The easiest way to install is from PyPI:

```bash
pip install fft_channel_vocoder
```

Then run the vocoder with:

```bash
vocode
```

### From Source

Clone the repo and install in development mode:

```bash
git clone https://github.com/your-repo/fft_channel_vocoder.git
cd fft_channel_vocoder
pip install -e .
```

## Usage

### Command Line

Run the vocoder with files in the input folder:

```bash
vocode
```

Show help and usage information:

```bash
vocode -h
vocode --help
```

Open the configuration menu to adjust settings:

```bash
vocode -c
vocode --config
```

Or run using Python module syntax:

```bash
python3 -m fft_channel_vocoder
```

### Input Structure

The vocoder expects files organized in an `input/` directory:

```
input/
    voice1.wav          # Modulator signals
    voice2.wav
    melody1.mid         # MIDI files to synthesize as carrier
    melody2.mid
    synth1.wav          # Pre-generated synth wave files as carrier
    synth2.wav
    synth3.wav
    scale1.txt          # Scale files for pitch correction (one note per line)
    scale2.txt
```

**Scale File Format:**
Each scale file contains one note class per line. Supported note classes are: `c`, `c#`, `d`, `d#`, `e`, `f`, `f#`, `g`, `g#`, `a`, `a#`, `b`. Comments (lines starting with `#`) and blank lines are ignored.

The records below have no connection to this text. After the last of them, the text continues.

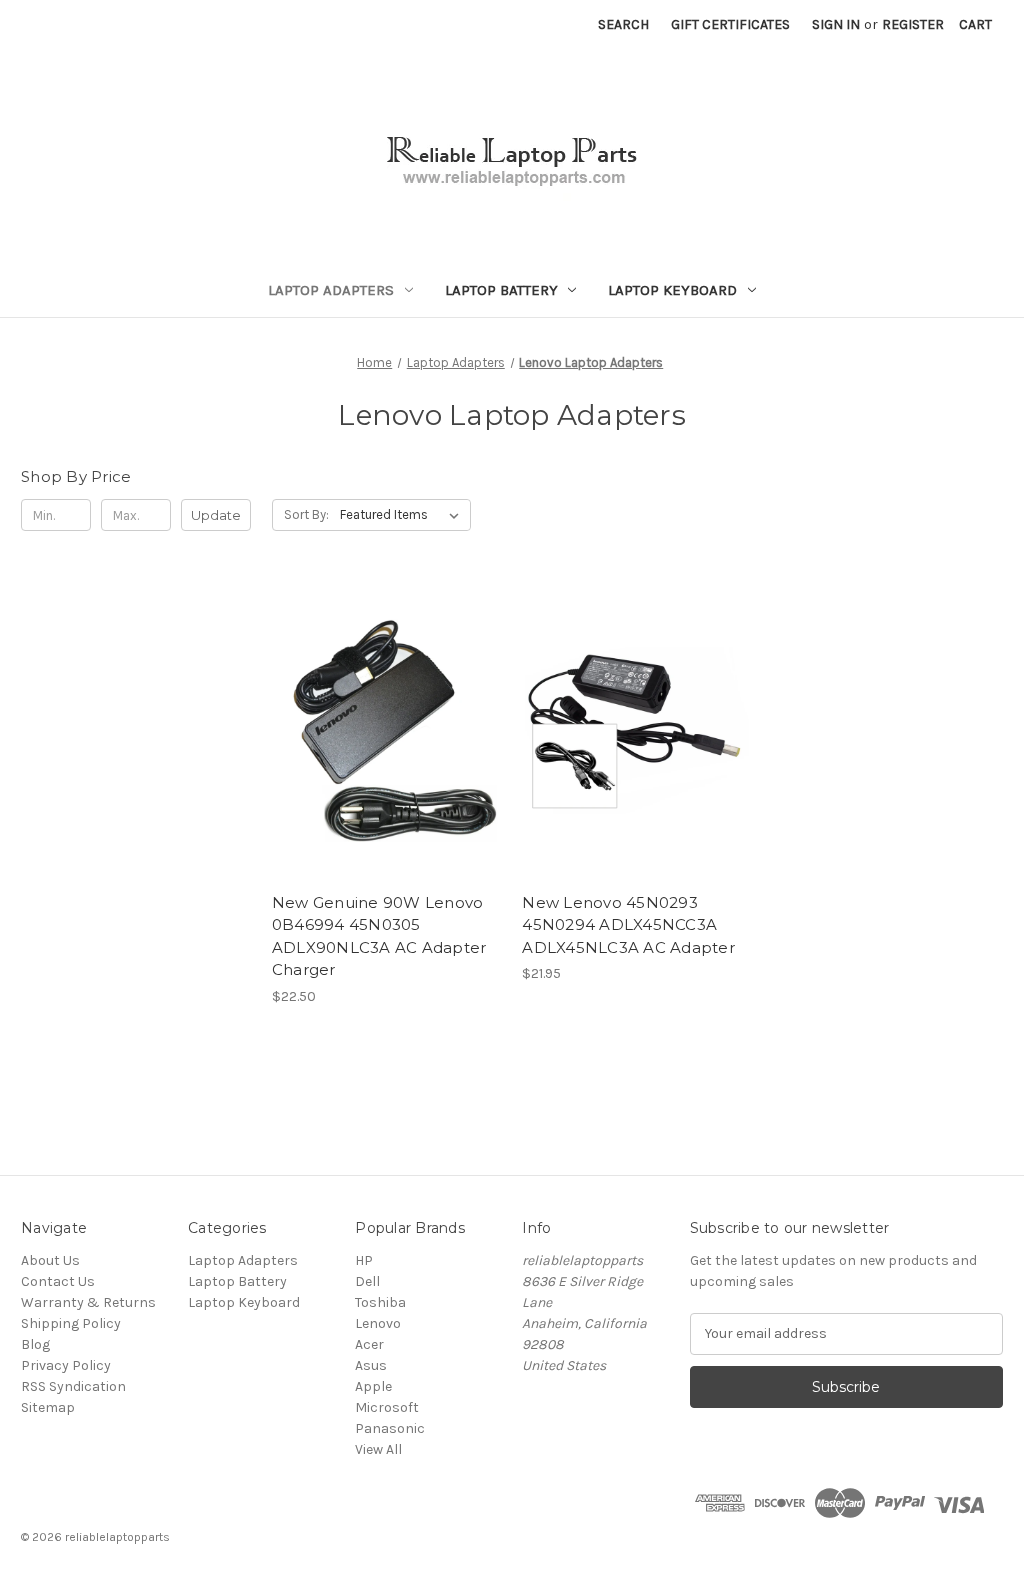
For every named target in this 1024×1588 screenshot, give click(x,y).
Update (216, 515)
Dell (367, 1281)
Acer (369, 1344)
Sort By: (306, 514)
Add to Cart (386, 766)
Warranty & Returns (88, 1302)
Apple (373, 1386)
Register (913, 24)
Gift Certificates (730, 24)
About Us (50, 1260)
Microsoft (387, 1407)
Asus (371, 1365)
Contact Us (58, 1281)
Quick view (383, 695)
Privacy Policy (66, 1365)
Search (623, 24)
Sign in (836, 24)
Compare (380, 731)
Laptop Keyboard (672, 290)
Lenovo (378, 1323)
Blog (35, 1344)
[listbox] (403, 515)
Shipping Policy (71, 1323)
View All (378, 1449)
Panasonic (390, 1428)
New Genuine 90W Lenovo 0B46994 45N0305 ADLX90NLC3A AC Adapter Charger (379, 936)
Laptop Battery (501, 290)
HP (364, 1260)
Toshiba (380, 1302)
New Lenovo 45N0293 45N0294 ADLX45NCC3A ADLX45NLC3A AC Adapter (628, 925)
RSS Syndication (73, 1386)
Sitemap (48, 1407)
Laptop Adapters (331, 290)
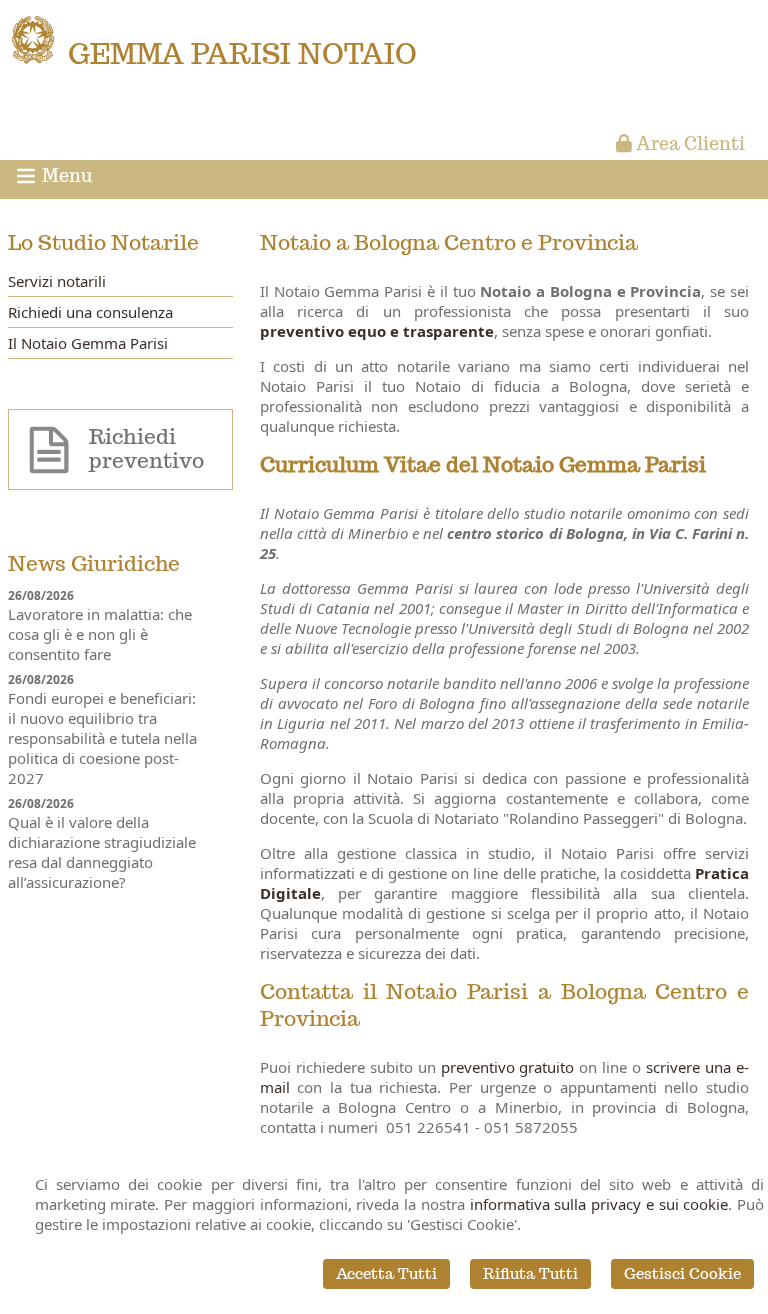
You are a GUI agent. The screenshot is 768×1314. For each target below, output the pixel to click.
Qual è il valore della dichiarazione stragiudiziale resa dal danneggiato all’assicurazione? (102, 852)
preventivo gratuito (508, 1067)
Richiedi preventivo (146, 448)
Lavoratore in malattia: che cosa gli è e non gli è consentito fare (100, 634)
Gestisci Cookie (682, 1273)
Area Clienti (688, 143)
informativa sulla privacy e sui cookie (599, 1204)
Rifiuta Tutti (530, 1273)
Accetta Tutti (386, 1273)
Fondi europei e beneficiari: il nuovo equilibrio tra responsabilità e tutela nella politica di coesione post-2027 (102, 738)
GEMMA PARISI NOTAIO (242, 53)
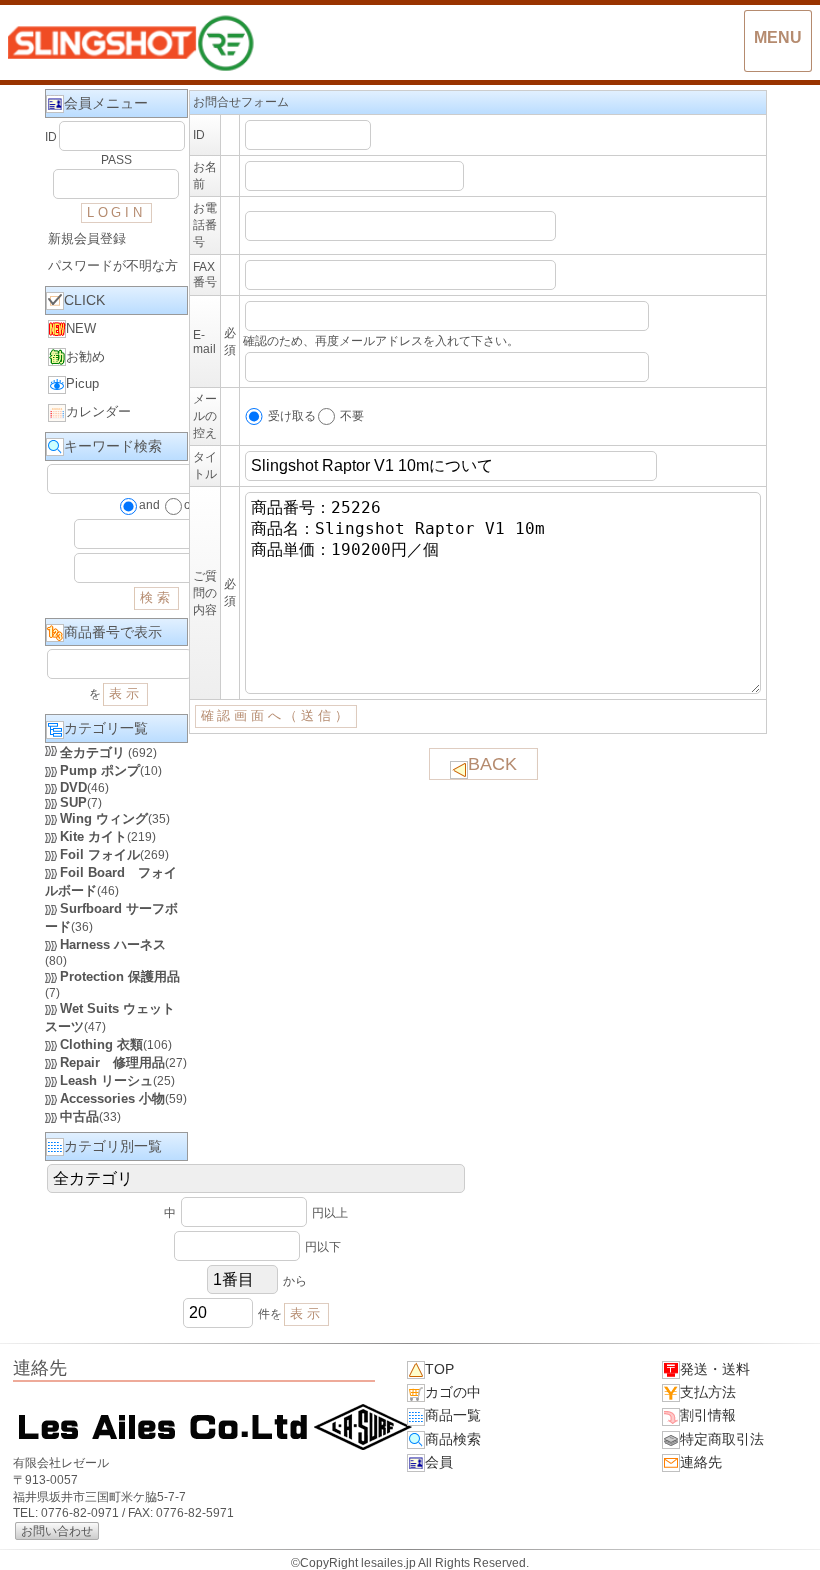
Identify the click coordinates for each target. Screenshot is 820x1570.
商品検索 (453, 1439)
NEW (81, 328)
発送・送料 (715, 1369)
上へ (785, 1539)
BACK (492, 764)
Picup (82, 383)
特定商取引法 (722, 1439)
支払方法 (708, 1392)
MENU (778, 37)
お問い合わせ (57, 1531)
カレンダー (98, 411)
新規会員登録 (87, 238)
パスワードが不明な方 (113, 265)
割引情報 (708, 1415)
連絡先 (701, 1462)
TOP (439, 1369)
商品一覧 (453, 1415)
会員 (439, 1462)
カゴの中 (453, 1392)
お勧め (85, 356)
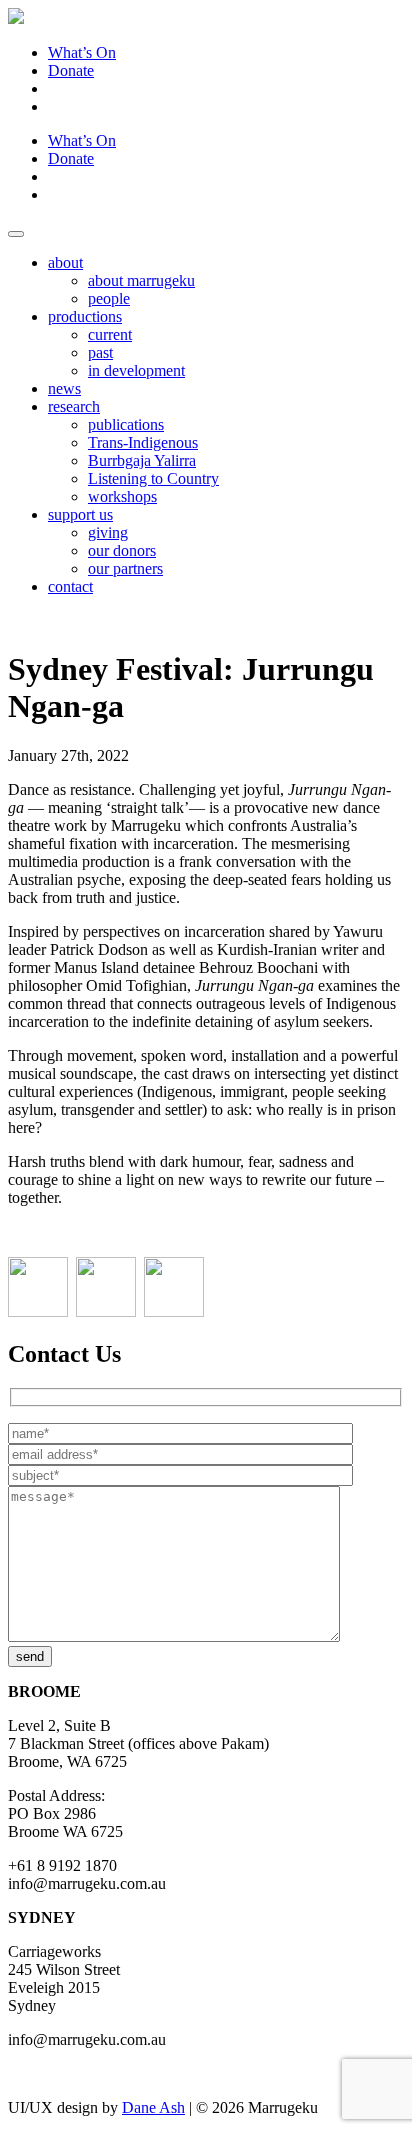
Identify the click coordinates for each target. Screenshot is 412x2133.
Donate (71, 70)
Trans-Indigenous (143, 442)
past (100, 352)
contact (70, 586)
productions (85, 316)
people (109, 298)
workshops (122, 496)
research (74, 406)
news (64, 388)
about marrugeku (141, 280)
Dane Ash (153, 2107)
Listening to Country (153, 478)
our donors (122, 550)
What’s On (82, 52)
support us (80, 514)
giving (108, 532)
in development (136, 370)
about (65, 262)
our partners (125, 568)
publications (126, 424)
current (110, 334)
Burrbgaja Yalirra (142, 460)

Example `scale1.txt` (C Major scale):
```
# Major scale
c
d
e
f
g
a
b
```

### Processing Flow

For each voice file, the vocoder:

1. **MIDI Processing**: Synthesizes each MIDI file into a carrier wave and vocodes with the voice
2. **Synth Wave Processing**: Loads each pre-generated synth wave file and vocodes with the voice
3. **Pitch Correction**: Detects pitch from the voice and snaps to a user-defined scale, synthesizes a carrier wave, and vocodes with the voice
4. **Whisper Generation**: Creates a stereo whisper track by vocoding the voice with white noise

**Pitch Correction Details:**
- Analyzes the voice for dominant frequencies in the range 50-2000 Hz
- Snaps detected pitches to a defined musical scale (octave-independent)
- Uses a noise gate (-40 dB by default) to prevent unwanted tuning during silence or low-amplitude content
- Maintains the last detected note when below the noise gate threshold

### Output Structure

Processed files are saved to `output/`:

```
output/
    voice1_melody1.wav       # Voice + MIDI synthesis
    voice1_melody2.wav
    voice1_synth1.wav        # Voice + Synth wave 1
    voice1_synth2.wav
    voice1_synth3.wav
    voice1_scale1.wav        # Voice + Pitch-corrected carrier (scale 1)
    voice1_scale2.wav        # Voice + Pitch-corrected carrier (scale 2)
    voice1_whisper.wav       # Stereo whisper track
```

## Configuration

Configuration is stored in `fft_channel_vocoder/config.json`. You can edit it directly or use the configuration menu:

```bash
vocode -c
```

### Configuration Options

- `sample_rate`: Audio sample rate in Hz (default: 96,000)
- `vocoder_fft_size`: FFT window size as a power of 2 (default: 12, which equals 2^12 = 4096 samples)
- `vocoder_hop`: Hop size divisor for vocoder FFTs (default: 4, calculates as fft_size / 4)
- `pitch_correct_fft_size`: FFT size for pitch correction as a power of 2 (default: 11, which equals 2^11 = 2048 samples)
- `pitch_correcter_hop`: Hop size divisor for pitch correction FFTs (default: 4)

## Algorithm

The vocoder works in 4 steps:

1. **STFT Analysis**: Compute Short-Time Fourier Transform for both voice and carrier
2. **Spectral Smoothing**: Apply Gaussian blur to extract formant envelopes
3. **Envelope Transfer**: Apply spectral whitening to the carrier, then scale by voice envelope
4. **Reconstruction**: Inverse STFT with original carrier phase to recover time-domain signal

## Module Reference

- `main.py`: Core pipeline and file iteration
- `fft.py`: FFT vocoding algorithm
- `clean_io.py`: Audio file I/O with resampling
- `clean_audio.py`: Audio preprocessing and validation
- `config.py`: Global configuration parameters
- `midi_synth.py`: MIDI to audio synthesis
- `pitch_corrector.py`: Pitch detection and scale-based note snapping
- `scale_synth.py`: Pitch-corrected carrier synthesis
- `noise_generators.py`: Noise generation utilities
- `buffers.py`: Buffer management utilities

## Disclaimer

This project was developed with AI-assisted development. While some parts of the code were built with AI assistance, the program ideas, architecture, and design philosophy are original.